Nafasmu
Adalah Takdirmu
Artikel
ini bermula dari pernyataan Ibnu Athaillah dalam al-Hikamnya. Ia mengatakan,
“Pada setiap nafas yang engkau hembuskan terdapat takdir/ketentuan Tuhan yang
Dia selenggarakan pada saat itu juga”.
Pada
setiap unit terkecil dalam hidup kita sesungguhnya ada ketentuan/takdir Allah
yang turut menyertainya. Tidak satu makhlukpun di dunia ini yang bisa keluar
dari ketentuan/takdir-Nya. Takdir itu telah ditetapkan-Nya, jauh sebelum
makhluk tercipta di dunia ini.
Ini
tidak berarti bahwa makhluk/manusia tidak memiliki peran sama sekali dalam
hidu\pnya/majbur. Bukan itu yang diinginkan. Ya, benar memang segala sesuatu
telah ditentukan oleh-Nya. Tetapi takdir-Nya ada yang bersifat mubram dan ada
pula yang mu’allaq. Pada wilayah mu’allaq inilah manusia dituntut untuk memilih
dan menentukan takdir-Nya sesuai dengan keinginannya.
Apa
yang diinginkan oleh Ibnu Athaillah dengan kalimah hikmahnya ini? Ibnu
Athaillah menginginkan agar kita senantiasa mawas diri, introspeksi diri serta
tafakkur pada setiap hal yang nampaknya remeh-temeh dalam kehidupan, termasuk
saat nafas keluar masuk dengan mudahnya dari hidung kita.
Keluar
masuknya nafas yang hampir tidak pernah dipikirkan oleh manusia pada umumnya
ternyata memiliki kandungan makna yang mendalam di kehidupan manusia.
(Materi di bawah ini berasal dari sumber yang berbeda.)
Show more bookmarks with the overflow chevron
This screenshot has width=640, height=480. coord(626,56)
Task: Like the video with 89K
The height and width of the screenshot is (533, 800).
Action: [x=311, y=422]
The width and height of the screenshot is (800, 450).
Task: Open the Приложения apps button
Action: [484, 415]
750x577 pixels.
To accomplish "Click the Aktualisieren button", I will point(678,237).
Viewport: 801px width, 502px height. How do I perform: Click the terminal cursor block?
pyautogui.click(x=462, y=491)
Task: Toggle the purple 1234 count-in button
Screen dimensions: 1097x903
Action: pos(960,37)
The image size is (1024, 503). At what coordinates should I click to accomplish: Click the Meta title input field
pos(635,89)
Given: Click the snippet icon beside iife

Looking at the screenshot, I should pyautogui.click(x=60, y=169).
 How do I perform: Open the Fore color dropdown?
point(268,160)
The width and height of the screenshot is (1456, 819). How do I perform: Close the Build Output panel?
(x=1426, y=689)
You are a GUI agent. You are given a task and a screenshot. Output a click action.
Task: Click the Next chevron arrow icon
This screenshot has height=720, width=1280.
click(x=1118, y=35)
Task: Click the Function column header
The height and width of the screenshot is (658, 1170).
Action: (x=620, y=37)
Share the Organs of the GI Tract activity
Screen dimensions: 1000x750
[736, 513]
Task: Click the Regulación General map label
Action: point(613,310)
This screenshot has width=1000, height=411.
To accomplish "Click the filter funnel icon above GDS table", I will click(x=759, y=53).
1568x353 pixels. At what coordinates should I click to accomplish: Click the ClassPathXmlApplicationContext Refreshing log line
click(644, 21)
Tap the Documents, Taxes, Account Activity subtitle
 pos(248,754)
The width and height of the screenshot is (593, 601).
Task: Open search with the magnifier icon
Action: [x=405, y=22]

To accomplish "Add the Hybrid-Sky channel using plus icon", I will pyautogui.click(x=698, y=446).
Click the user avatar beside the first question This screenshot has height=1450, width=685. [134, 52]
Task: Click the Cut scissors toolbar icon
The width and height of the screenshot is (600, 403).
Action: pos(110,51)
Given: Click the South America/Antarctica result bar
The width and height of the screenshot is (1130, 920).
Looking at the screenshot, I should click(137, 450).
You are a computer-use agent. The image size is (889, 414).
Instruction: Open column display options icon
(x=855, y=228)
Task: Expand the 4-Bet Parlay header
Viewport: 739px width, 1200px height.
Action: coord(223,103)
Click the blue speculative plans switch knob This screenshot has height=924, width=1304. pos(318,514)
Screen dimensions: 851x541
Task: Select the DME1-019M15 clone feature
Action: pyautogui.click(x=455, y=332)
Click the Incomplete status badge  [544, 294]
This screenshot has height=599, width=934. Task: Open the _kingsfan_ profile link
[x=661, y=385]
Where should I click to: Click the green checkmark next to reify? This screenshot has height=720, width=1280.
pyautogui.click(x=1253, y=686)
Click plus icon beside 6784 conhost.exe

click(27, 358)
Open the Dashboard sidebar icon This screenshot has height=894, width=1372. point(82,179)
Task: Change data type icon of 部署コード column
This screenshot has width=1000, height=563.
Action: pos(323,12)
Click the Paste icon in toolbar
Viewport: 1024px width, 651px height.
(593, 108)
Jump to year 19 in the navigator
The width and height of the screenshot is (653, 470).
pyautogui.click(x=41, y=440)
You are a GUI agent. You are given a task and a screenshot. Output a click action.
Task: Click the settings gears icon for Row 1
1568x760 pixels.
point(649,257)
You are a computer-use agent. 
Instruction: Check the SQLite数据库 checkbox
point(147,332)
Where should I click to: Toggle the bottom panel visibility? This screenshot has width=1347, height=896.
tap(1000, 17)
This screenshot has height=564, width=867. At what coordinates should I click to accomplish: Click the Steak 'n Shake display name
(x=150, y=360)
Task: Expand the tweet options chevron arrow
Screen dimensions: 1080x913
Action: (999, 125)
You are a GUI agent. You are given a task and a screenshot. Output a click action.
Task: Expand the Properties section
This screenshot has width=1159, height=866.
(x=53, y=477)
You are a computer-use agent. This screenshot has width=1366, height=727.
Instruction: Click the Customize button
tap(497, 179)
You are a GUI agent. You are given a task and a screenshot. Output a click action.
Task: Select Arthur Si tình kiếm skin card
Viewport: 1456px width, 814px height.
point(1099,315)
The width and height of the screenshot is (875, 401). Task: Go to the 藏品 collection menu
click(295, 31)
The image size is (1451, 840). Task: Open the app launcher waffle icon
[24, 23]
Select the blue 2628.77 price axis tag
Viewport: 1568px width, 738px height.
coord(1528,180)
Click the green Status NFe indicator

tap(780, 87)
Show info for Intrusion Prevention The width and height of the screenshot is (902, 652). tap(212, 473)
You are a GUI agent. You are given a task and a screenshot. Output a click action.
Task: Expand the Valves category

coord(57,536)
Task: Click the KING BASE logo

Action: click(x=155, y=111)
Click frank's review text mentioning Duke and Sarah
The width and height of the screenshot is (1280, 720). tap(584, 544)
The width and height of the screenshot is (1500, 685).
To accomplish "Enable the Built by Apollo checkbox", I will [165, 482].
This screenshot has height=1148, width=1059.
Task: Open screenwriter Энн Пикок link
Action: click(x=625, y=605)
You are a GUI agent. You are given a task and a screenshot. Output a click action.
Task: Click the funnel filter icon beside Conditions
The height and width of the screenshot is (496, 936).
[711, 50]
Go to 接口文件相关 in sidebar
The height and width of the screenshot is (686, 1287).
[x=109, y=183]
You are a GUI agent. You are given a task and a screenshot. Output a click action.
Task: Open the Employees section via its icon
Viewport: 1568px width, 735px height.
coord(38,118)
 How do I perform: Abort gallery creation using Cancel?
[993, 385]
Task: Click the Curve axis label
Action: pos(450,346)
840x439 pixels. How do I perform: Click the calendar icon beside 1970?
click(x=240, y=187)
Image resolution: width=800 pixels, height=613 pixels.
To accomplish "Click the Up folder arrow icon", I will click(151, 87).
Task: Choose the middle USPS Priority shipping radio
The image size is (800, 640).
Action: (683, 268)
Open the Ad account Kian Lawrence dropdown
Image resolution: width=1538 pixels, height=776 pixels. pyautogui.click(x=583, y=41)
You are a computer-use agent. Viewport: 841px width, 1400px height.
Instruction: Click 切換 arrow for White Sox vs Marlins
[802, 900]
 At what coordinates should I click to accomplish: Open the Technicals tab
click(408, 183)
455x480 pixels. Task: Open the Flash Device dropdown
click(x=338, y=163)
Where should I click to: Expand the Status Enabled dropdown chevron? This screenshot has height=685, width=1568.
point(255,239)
Kita bisa
bayangkan jika saja nafas itu terhenti, tentu saat itu lah kita menyadari
betapa pentingnya nafas ringan yang keluar masuk melalui hidung kita.
Karena
itu, Ibnu Athaillah mengingatkan agar kita senantiasa memperhatikan setiap
ketentuan yang direncanakan oleh Allah pada setiap kesempatan kehidupan ini.
Sudahkan kita memanfaatkannya untuk hal-hal yang diridhai-Nya, sesuai dengan
apa yang dikehendaki-Nya, atau sebaliknya kita justru meremehkannya sehingga
lalai pada setiap ketentuan yang akan terjadi karenanya.
Setiap
kita akan dimintai pertanggung jawaban atas apa yang kita lukukan dalam hidup. Pun
pula setiap nafas yang keluar masuk melalui hidung akan dimintai pertanggung
jawabannya. Adakah kesempatan bernafas itu dimanfaatkan untuk mengabdi
kepada-Nya, atau sebaliknya digunakan untuk maksiat kepada-Nya? Jika digunakan
untuk kebaikan tentu harus disyukuri sehingga Allah melipat gandakannya. Sebaliknya,
jika maksiat, maka taubatlah cara menghapuskannya.
Nafas
itu bagaikan partikel-partikel kecil yang menyusun kehidupan. Tanpanya,
kehidupan tidak akan berjalan. Dengannya, manusia bisa menjalani kehidupannya. Tanpanya
kehidupan terhenti dan menghantarkan manusia pada alam berikutnya, Barzakh,
alam penantian.
Ibnu
Athaillah melalui mutiara hikmahnya ini, hendak mengingatkan kepada kita agar
senantiasa menjalani kehidupan ini degan ikhlas. Mengapa? Karena pada setiap
tarikan nafas dan keluarnya, ada takdir Allah yang harus diterima dengan “legawa”,
“nrimo”, dan “pasrah”. Kehidupan ini sudah ada yang mengaturnya, jangan
menyibukkan dirimu dengan membuat aturanmu sendiri. Jika engkau ridha pada
aturan-Nya, Ia akan mengantarkanmu pada apa yang kau inginkan.
Keharusan
untuk menerima takdir secara ikhlas, ringan, legawa itu bagaikan keluar
masuknya nafas, yang karena ringannya, hampir semua orang lalai akan kenikmatan
itu. Nafasmu adalah takdirmu. Jangan mengotori takdirmu dengan mengingkarinya. Siapa
yang tidak ridha akan ketentuan-Nya, maka Dia memerintahkan, “Carilah Tuhan
selain Aku”.
Jika
kita mampu menerima semua ketentuan Allah dengan rileks, ikhlas, ridha terhadap
segala takdir-Nya, hidup akan terasa ringan. Kebahagiaan akan kita dapatkan,
pada akhirnya tujuan hidup yang kita inginkan akan tercapai, yakni berjumpa
dengan A|llah dengan membawa, “Qalbin Salim”, hati yang selamat.